Start by preheating your oven to 350°F (175°C). This ensures that your nuts get perfectly roasted.
Spread the roughly chopped cashews and pistachios on a baking sheet. Roast them in the oven for about 10 minutes, or until they are golden and fragrant. Keep an eye on them to avoid burning!
While your nuts are roasting, melt the dark chocolate. You can do this using a double boiler or a microwave. If using a microwave, heat the chocolate in 30-second intervals, stirring in between until smooth.
In a large mixing bowl, combine the melted coconut oil, vanilla extract, freshly ground coffee beans, cocoa powder, sea salt, roasted nuts, coconut flakes, and chopped dried dates. Mix until everything is well coated.

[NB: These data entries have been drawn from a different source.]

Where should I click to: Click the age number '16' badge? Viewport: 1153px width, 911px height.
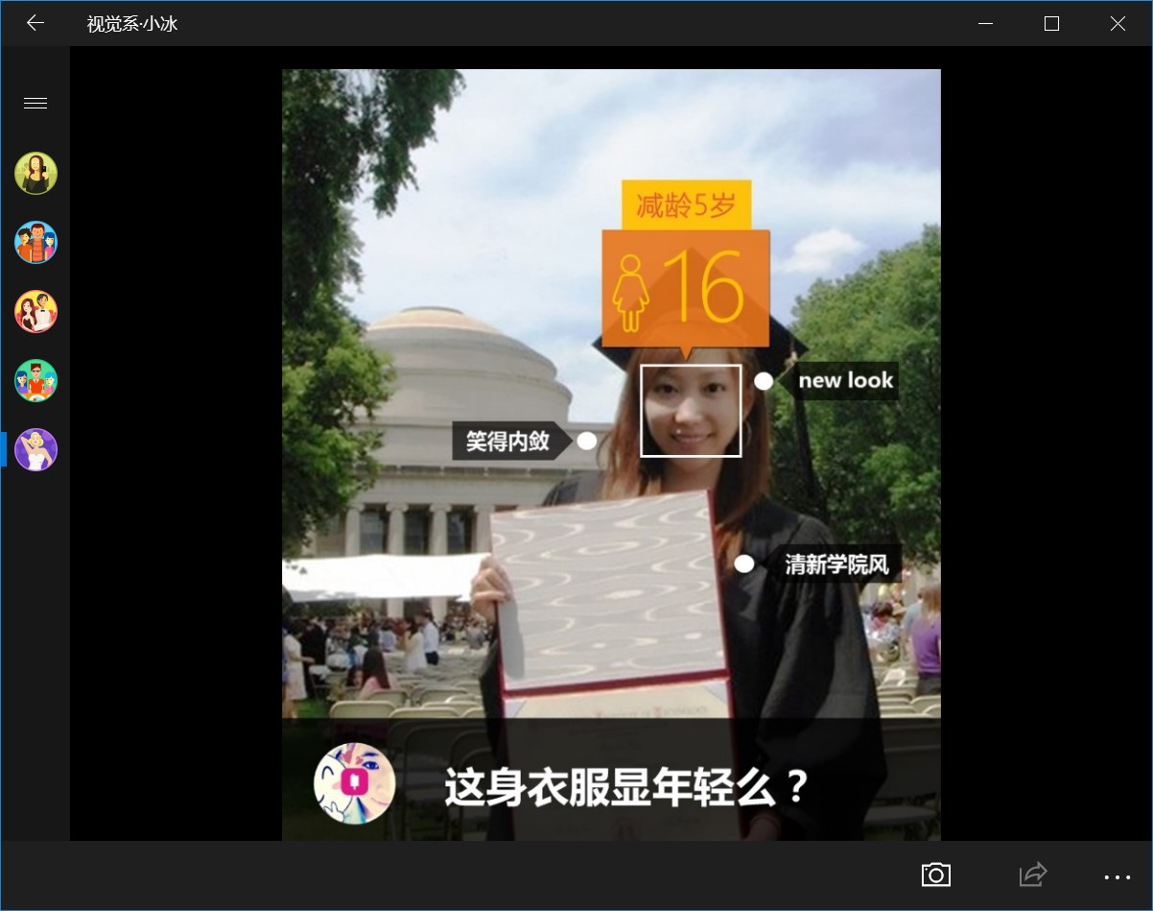[708, 287]
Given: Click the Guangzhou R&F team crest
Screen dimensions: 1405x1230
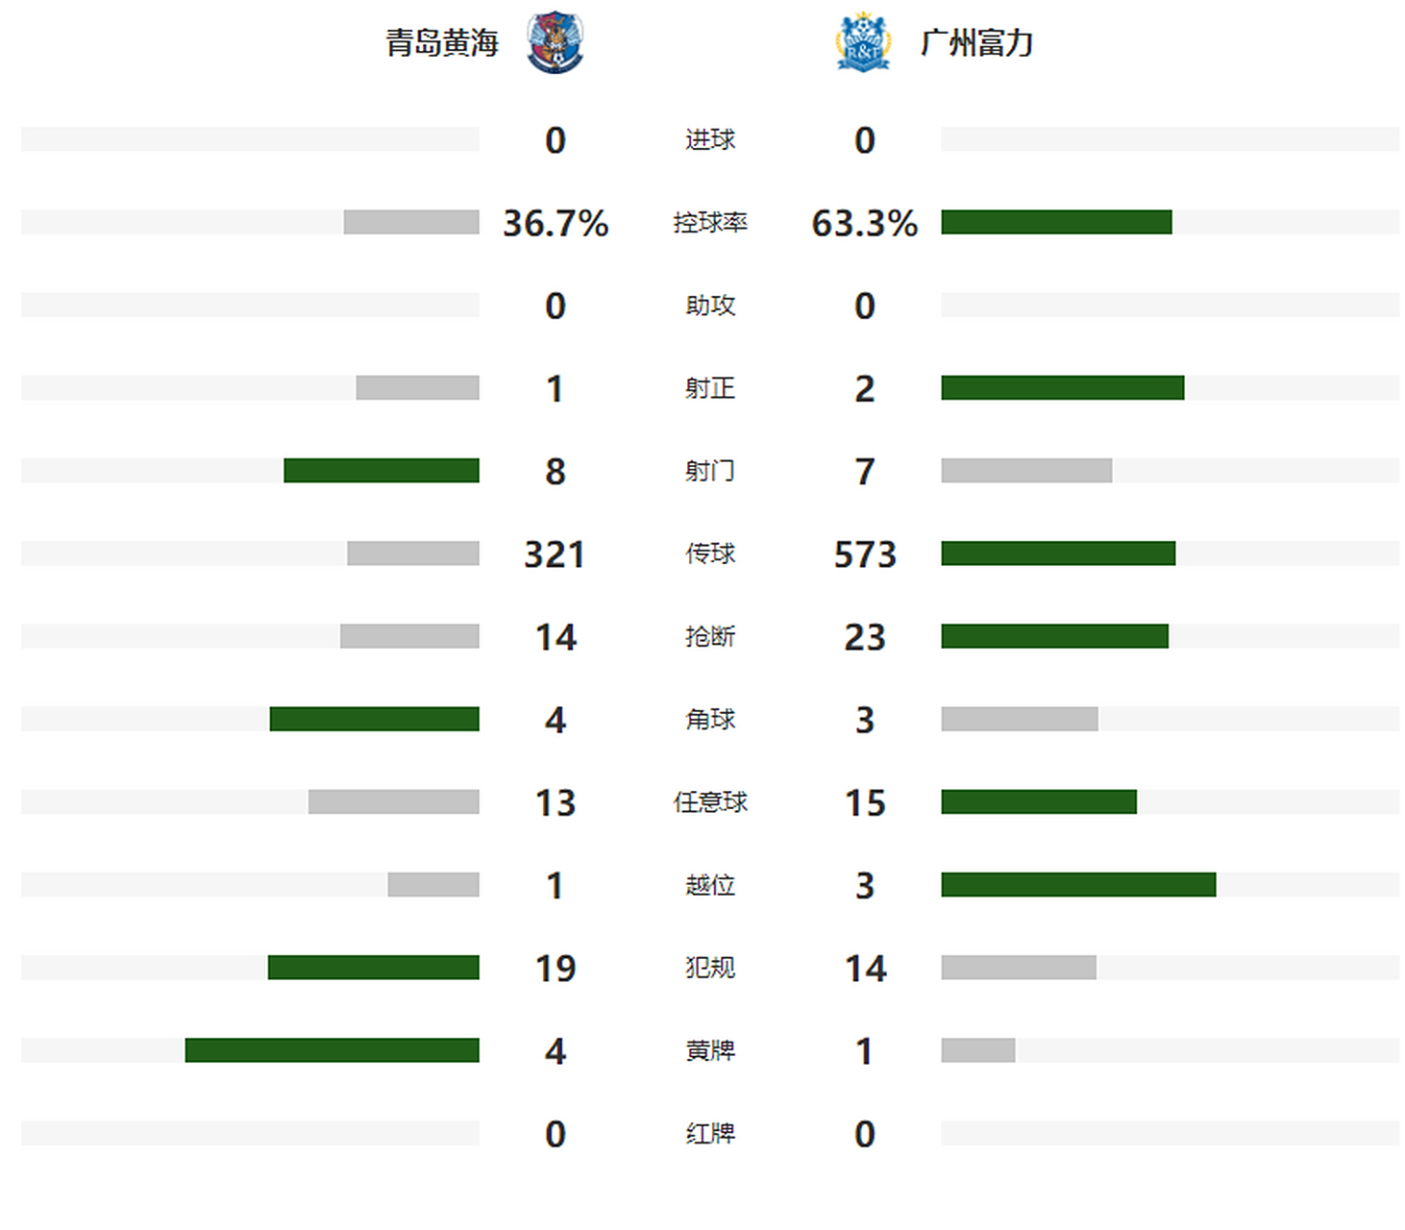Looking at the screenshot, I should pyautogui.click(x=862, y=42).
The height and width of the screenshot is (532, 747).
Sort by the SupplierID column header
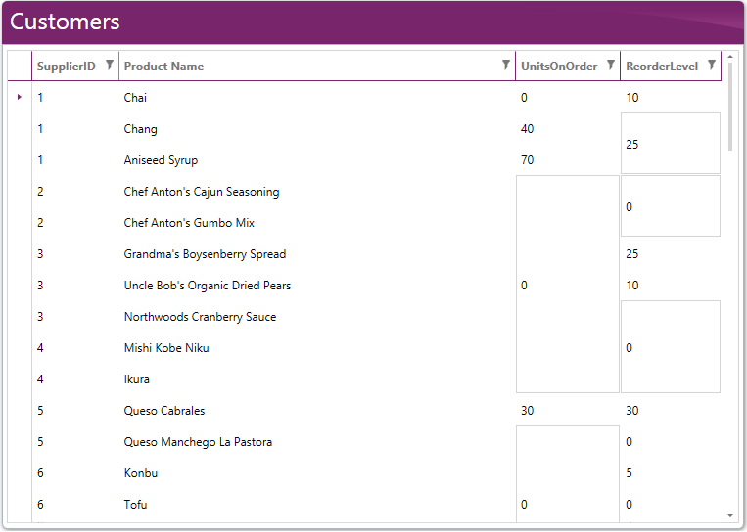pos(67,67)
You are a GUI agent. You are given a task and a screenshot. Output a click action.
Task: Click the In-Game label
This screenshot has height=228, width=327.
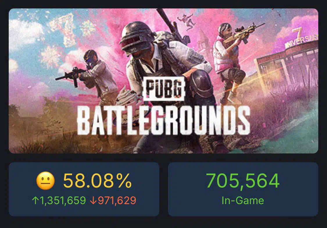tap(243, 200)
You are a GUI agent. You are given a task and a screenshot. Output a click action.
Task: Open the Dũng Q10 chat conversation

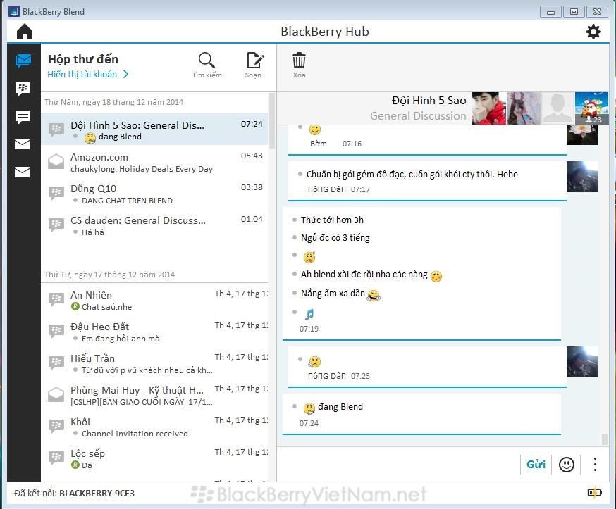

Pour half of the melted dark chocolate into the nut mixture and stir well to combine. This will ensure that every bite is filled with that luscious chocolate flavor.
Line your baking sheet with parchment paper. Spread the nut and chocolate mixture evenly on the sheet, creating a layer about ½ inch thick.
Drizzle the remaining melted dark chocolate over the top of the bark, using a spatula to spread it lightly.
While the chocolate is still warm, sprinkle the melted white chocolate chips, large flaked sea salt, and colorful sprinkles over the top. This adds not only flavor but a pop of color to your bark.
Place the baking sheet in the refrigerator for at least 2 hours or until the bark is fully set.
Once set, remove the bark from the refrigerator, break it into pieces, and enjoy your homemade Roasted Cashew Latte Bark!